De 1946 à 1968

Dès 1946, l’institut national d’optique de Paris représenté par son président le duc de Gramont et le laboratoire de physique des rayons dirigé par le duc de Broglie apportent leur soutien et leur concours à la reprise des activités.
En 1949, le laboratoire, sur les conseils de René Huyghe, conservateur en chef du département des peintures, encourage - pour susciter l’intérêt des pouvoirs publics en matière de financement - une politique d’expositions visant à démontrer le rôle des techniques scientifiques dans la compréhension et la conservation de l’œuvre d’art.
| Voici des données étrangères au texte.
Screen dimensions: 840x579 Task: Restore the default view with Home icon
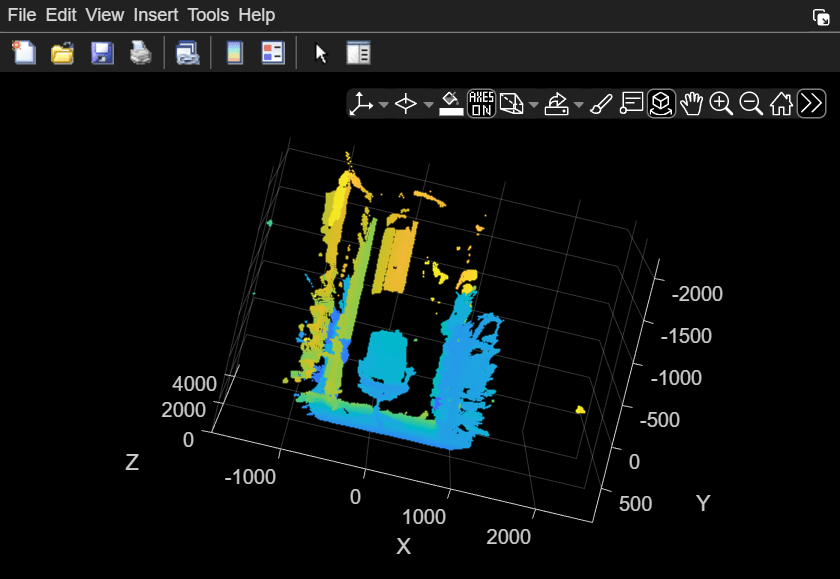[x=781, y=103]
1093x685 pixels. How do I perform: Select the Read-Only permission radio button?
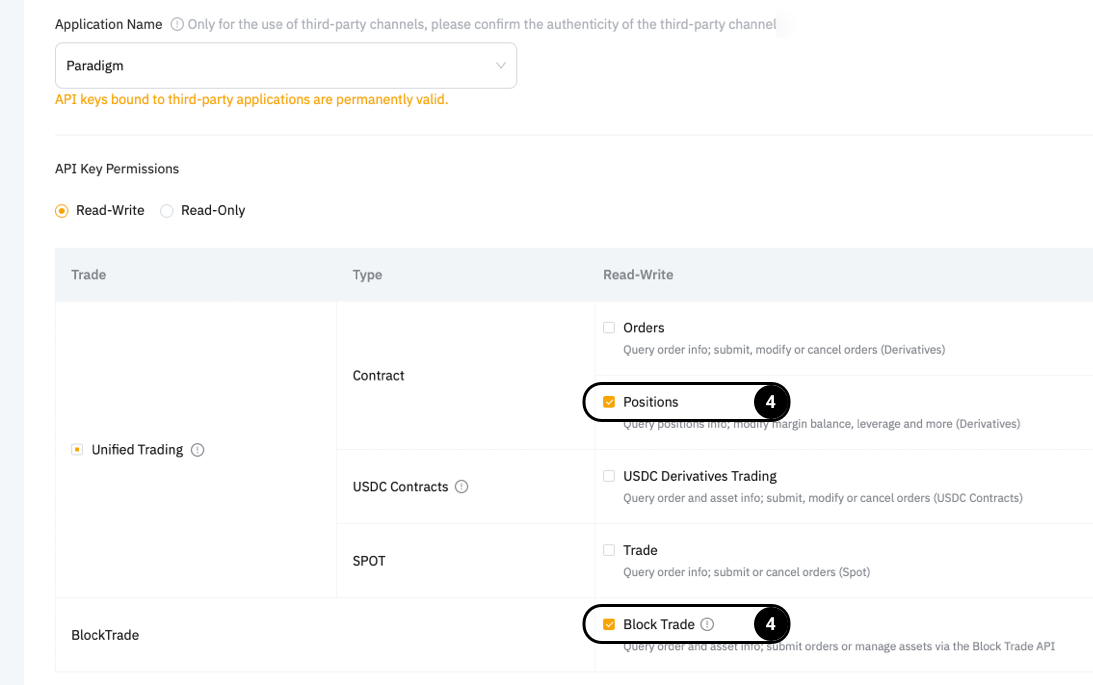167,211
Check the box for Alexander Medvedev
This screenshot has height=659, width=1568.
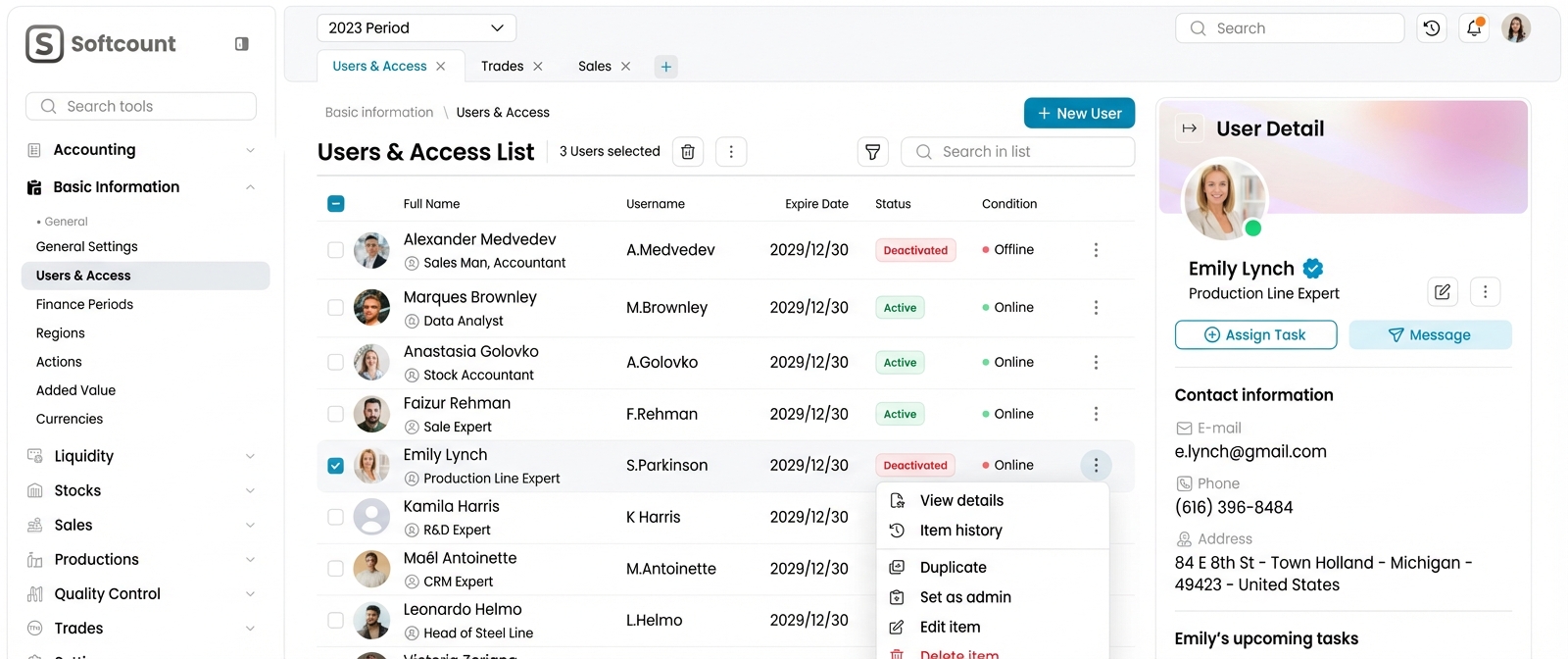tap(335, 250)
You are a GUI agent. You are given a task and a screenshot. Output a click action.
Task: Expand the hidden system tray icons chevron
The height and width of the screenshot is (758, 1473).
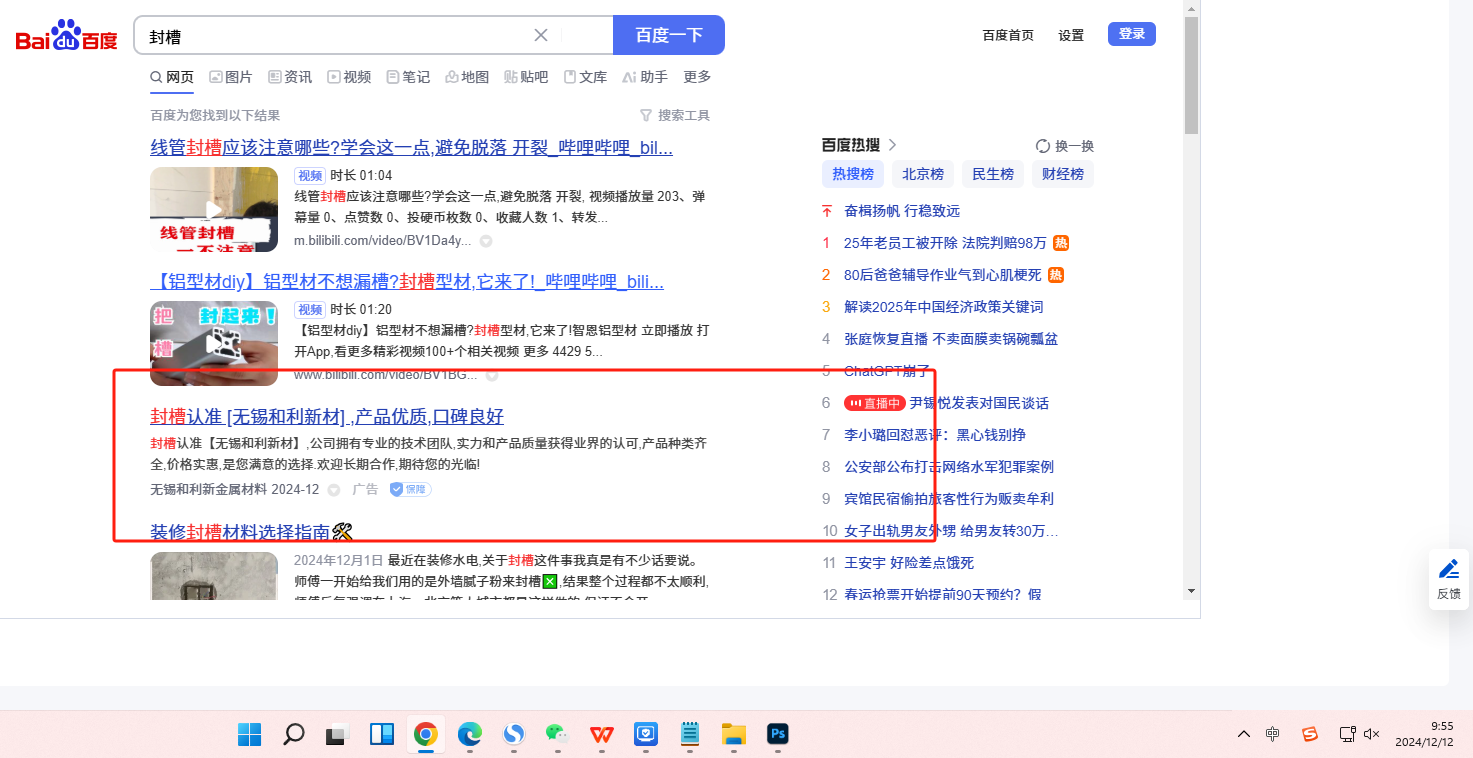[1243, 734]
La première, consacrée à L’œuvre d’art et les méthodes scientifiques présente 15 chefs-d’œuvre du musée du Louvre (Portrait de Titus de Rembrandt, Saint Jean-Baptiste de Vinci ou les Roulottes de Van Gogh…) accompagnés de panneaux pédagogiques illustrés de documents scientifiques. Une démonstration de l’utilisation des rayons X et de l’ultraviolet a lieu en public. Accueillie au Danemark, cette présentation remporte un vif succès.

En 1950 le poste de chef de service du Laboratoire est créé. Magdeleine Hours, attachée de recherches au CNRS, en prend la direction jusqu’en 1982. Un crédit, sur le budget des musées nationaux lui est attribué.

A l’occasion de la commémoration de la naissance de Léonard de Vinci en 1952 et à l’initiative de Germain Bazin, conservateur en chef du département des peintures, le laboratoire étudie les œuvres de cet artiste  en collaboration avec les laboratoires étrangers. Les résultats sont exposés au public dans la Grande galerie du Louvre et l’exposition scientifique circule à l’étranger.


Le laboratoire étend ses activités en aménageant des installations pour analyser les métaux, la céramique, le bois et la pierre; il met ses moyens à disposition de tous les départements du musée du Louvre en réalisant des analyses qualitatives et quantitatives. La collaboration établie avec le laboratoire de chimie macromoléculaire du CNRS permet des recherches sur les pigments anciens.
Dès lors, le nombre des études tant pour la peinture que les objets est en augmentation constante. Le laboratoire diffuse à destination des historiens d’art et conservateurs ses méthodes d’investigation et certains de ses résultats, grâce au Bulletin annuel dont le premier numéro paraît en 1956.
Au service du musée du Louvre, des musées nationaux et ceux de province, le laboratoire voit ses moyens en équipement s’accroître dans le cadre du Vème plan.